OpenAI: Extreme Harness Engineering: Building Production Software with Zero Human-Written Code

Overview

Ryan Lopopolo of OpenAI’s Frontier Product Exploration team presented a groundbreaking case study in extreme LLMOps practices, centered around what he terms “harness engineering.” The team conducted a five-month experiment building an internal beta product (an Electron-based application) with a radical constraint: zero lines of human-written code.

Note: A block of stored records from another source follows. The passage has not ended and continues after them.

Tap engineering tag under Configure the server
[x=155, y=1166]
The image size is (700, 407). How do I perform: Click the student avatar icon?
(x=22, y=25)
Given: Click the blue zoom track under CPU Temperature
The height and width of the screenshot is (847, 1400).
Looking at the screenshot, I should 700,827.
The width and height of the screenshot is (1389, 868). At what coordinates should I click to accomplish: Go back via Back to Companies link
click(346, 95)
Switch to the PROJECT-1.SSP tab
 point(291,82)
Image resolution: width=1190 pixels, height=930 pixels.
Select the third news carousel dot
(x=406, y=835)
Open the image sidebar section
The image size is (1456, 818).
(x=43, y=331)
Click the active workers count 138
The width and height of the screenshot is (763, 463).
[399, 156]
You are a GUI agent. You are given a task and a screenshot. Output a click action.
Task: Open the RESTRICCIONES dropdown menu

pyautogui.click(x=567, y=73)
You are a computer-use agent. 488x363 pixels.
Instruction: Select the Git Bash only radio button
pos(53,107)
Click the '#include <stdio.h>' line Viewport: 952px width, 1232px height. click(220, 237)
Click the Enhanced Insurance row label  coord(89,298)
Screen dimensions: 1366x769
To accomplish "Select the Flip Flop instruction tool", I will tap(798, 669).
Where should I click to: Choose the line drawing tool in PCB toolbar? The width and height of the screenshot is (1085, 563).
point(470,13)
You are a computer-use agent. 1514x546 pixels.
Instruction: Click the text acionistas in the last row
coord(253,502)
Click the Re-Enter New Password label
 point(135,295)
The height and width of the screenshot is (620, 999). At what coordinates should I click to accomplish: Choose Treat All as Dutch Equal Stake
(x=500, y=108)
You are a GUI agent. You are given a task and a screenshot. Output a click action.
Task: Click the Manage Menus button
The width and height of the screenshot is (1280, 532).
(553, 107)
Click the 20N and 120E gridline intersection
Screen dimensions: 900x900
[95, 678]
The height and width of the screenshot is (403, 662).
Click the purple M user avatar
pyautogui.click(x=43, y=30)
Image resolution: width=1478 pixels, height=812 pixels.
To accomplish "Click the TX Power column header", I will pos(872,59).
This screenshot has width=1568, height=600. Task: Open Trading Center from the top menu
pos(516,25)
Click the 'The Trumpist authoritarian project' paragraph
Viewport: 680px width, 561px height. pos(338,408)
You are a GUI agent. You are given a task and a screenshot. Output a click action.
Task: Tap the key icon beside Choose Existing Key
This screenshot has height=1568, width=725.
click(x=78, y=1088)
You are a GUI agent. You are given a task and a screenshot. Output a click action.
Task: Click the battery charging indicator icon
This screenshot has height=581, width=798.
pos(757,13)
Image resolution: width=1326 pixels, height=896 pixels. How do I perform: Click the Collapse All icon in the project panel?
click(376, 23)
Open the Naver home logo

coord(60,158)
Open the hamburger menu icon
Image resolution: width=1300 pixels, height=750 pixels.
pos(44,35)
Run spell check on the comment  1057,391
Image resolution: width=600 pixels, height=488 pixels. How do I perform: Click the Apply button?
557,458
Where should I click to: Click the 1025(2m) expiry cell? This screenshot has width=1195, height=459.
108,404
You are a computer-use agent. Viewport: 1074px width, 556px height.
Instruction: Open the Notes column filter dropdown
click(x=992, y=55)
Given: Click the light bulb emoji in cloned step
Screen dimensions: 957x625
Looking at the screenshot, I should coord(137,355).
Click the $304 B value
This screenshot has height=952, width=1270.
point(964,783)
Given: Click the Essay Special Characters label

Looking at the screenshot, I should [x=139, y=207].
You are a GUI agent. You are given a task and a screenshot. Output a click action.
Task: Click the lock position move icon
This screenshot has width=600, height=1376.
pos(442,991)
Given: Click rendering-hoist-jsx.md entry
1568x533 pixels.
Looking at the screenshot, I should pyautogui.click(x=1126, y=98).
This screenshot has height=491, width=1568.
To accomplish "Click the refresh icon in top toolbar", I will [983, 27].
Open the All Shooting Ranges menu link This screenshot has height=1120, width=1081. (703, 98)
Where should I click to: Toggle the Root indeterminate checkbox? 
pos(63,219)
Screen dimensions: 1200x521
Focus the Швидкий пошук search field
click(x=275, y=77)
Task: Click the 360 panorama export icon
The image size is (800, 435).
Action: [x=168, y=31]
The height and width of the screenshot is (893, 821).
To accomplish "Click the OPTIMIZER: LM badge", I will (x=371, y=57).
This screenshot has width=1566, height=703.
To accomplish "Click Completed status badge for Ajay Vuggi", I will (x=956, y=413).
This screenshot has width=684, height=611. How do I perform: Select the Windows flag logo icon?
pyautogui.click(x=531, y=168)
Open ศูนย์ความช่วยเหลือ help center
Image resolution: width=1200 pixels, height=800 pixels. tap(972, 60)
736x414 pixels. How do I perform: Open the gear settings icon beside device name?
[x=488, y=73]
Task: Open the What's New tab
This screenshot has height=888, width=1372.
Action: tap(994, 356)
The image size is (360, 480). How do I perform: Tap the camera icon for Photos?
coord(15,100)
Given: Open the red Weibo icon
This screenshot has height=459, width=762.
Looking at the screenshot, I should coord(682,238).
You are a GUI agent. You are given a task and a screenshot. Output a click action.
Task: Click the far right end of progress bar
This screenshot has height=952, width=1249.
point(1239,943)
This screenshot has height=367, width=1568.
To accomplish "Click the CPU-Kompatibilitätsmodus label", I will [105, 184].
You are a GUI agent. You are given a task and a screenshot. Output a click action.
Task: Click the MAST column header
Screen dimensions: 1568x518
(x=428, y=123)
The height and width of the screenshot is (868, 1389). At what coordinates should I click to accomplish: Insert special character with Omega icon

The result was over 1 million lines of code in the repository, thousands of pull requests across multiple Codex model generations, and a fundamentally new approach to production AI engineering that challenges conventional software development practices.

The central insight driving this work is that when organizations optimize for AI agents rather than human developers, the bottleneck shifts from token availability to human attention. With OpenAI’s internal rate limits removed and models rapidly improving, the team found that humans reviewing code became the constraint rather than the agents writing it. This led to a complete reimagining of the software development lifecycle, where code becomes disposable, systems thinking replaces line-by-line review, and observability infrastructure enables autonomous agent operation.

The Harness Engineering Paradigm

The concept of “harness engineering” represents a philosophical and practical shift from traditional prompt engineering. Rather than focusing on how to prompt models better or asking them to “try harder,” harness engineering asks: “What capability, context, or structure is missing that prevents the agent from succeeding autonomously?” This mindset led the team to build extensive scaffolding—not to constrain agents, but to provide them with the tools, observability, and context needed to operate independently.

The team’s approach evolved through several Codex model generations (from early Codex Mini through GPT-5.1, 5.2, 5.3, and 5.4), each requiring adaptations to the harness. A particularly illustrative example involved the transition from Codex 5.2 to 5.3: the introduction of background shells meant the model became less patient with blocking scripts. Rather than accepting slower builds, the team retooled their entire build system within a week, migrating from bespoke Makefiles to Bazel, then Turbo, and finally to Nx—ultimately achieving sub-one-minute build times. This radical restructuring would be nearly impossible in a human-driven codebase with entrenched opinions, but became trivial when optimizing purely for agent productivity.

Model Evolution and Adaptation Strategies

The team’s experience across multiple model generations provides valuable insights into LLMOps at scale. Early Codex models were “painfully slow,” often requiring the team to decompose tasks and build smaller building blocks that could be reassembled into broader objectives. The first month and a half was reportedly 10 times slower than human development. However, by paying this upfront cost to build proper abstractions and tooling, the team eventually achieved productivity far exceeding any individual engineer.

Each model upgrade brought both opportunities and challenges. The team learned to adapt workflows as models changed their “working styles.” For instance, they observed that newer reasoning models (5.3+) perform better without rigid predefined scaffolds, preferring instead to have the harness itself be “the whole box” with options for how to proceed. This represents a fundamental architectural shift from earlier agent systems that relied on state machines and predefined workflows.

The release of Codex 5.4 marked another inflection point, being the first model to merge “top tier coding” with general reasoning capabilities, computer use, and vision—all in a single model with 1 million token context. This eliminated the need to context-switch between specialized models for different tasks and significantly reduced the frequency of context compaction, allowing agents to work on longer-horizon tasks without losing critical information.

Symphony: Multi-Agent Orchestration at Scale

Symphony represents the team’s solution to scaling from individual human-agent interactions to fully autonomous multi-agent workflows. Built in Elixir (chosen by the model itself for its process supervision capabilities via the BEAM runtime), Symphony removes humans from the terminal entirely. The system orchestrates large numbers of coding agents across tickets and repositories, handling the complete PR lifecycle from code authorship through review, CI management, merge conflict resolution, and final merge to main.

The architecture reflects a deep understanding of production LLMOps requirements. Symphony maintains separate “gen servers” (Elixir processes) for every task in execution, leveraging BEAM’s native supervision trees for fault tolerance and orchestration. When a PR is proposed and escalated to a human for review, the review decision is binary: mergeable or not. If not mergeable, the entire worktree and PR are trashed and the ticket moves to a “rework” state, where the system starts from scratch—but critically, with analysis of what went wrong to prevent repeating the same mistakes.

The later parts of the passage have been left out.